[SUPPLIED MATERIAL]

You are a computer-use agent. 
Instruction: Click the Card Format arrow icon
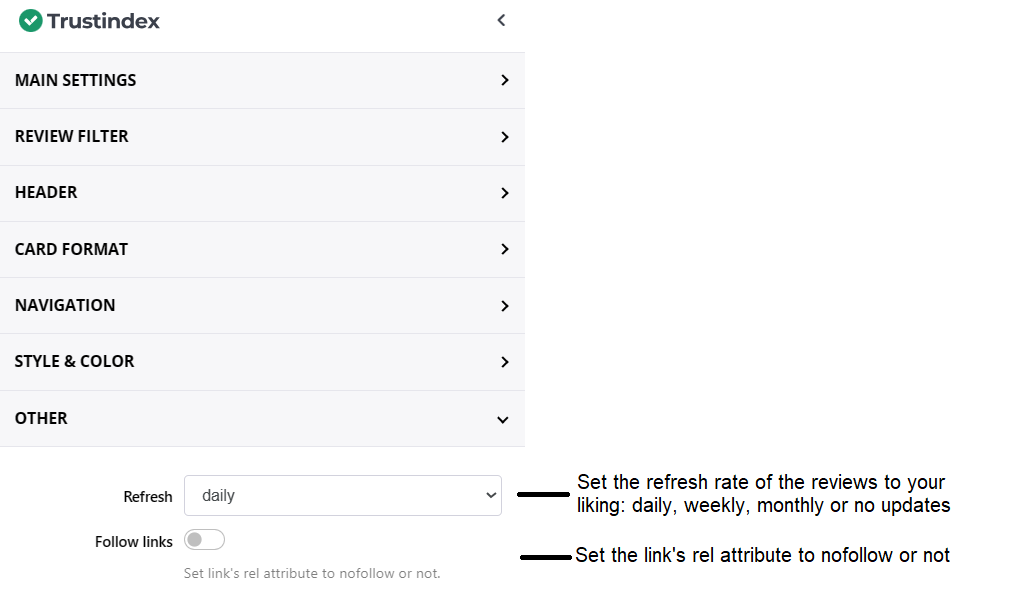pos(505,249)
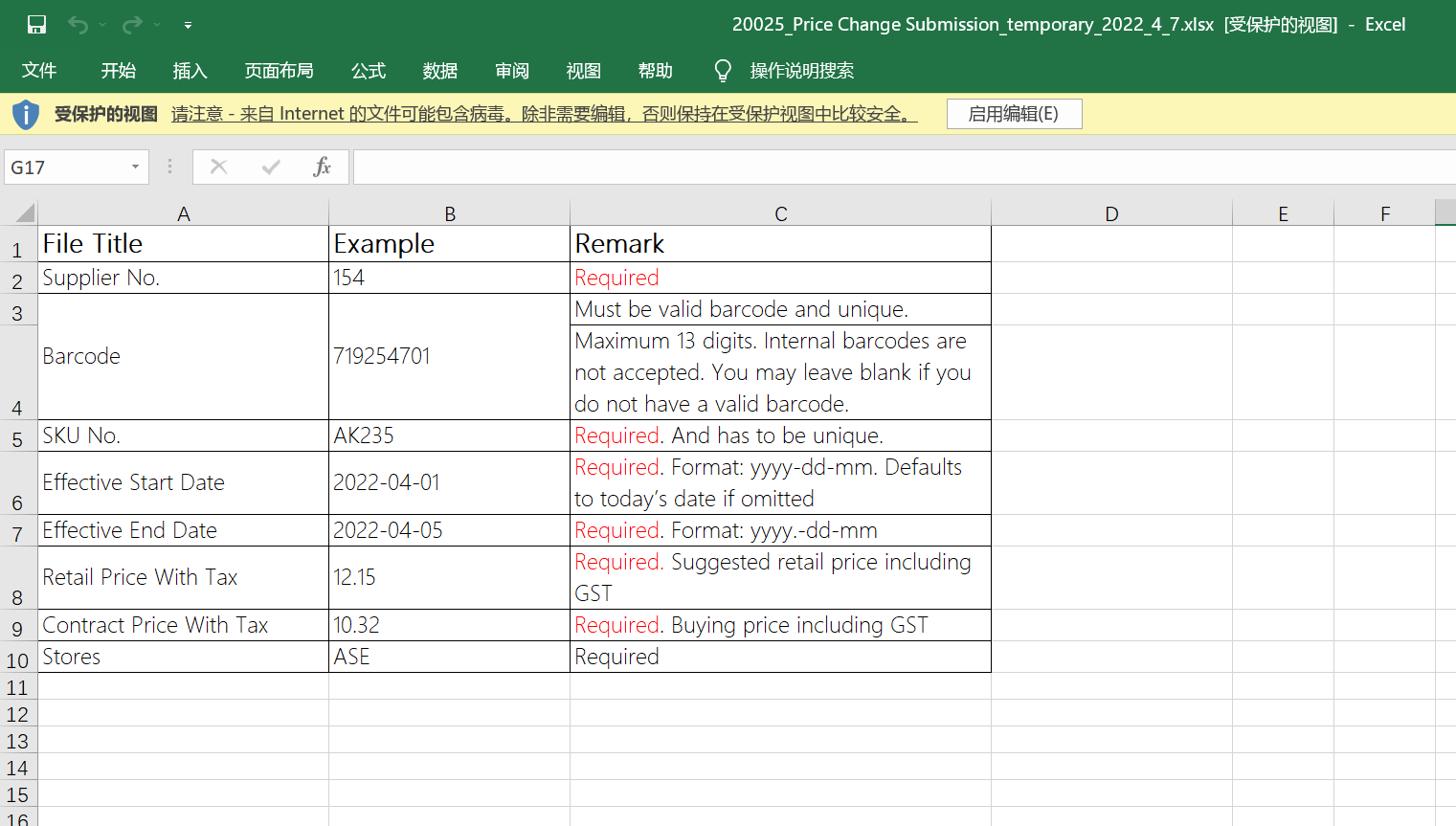Click the 启用编辑(E) Enable Editing button

pyautogui.click(x=1014, y=114)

[/SUPPLIED MATERIAL]

> ASSIGNMENT
Please retype the whole listing above exactly, without any of its images.

> PROBLEM SOLUTION
You are a computer-use agent. 
Instruction: Click the Card Format arrow icon
pos(505,249)
Click the 启用编辑(E) Enable Editing button

pyautogui.click(x=1014, y=114)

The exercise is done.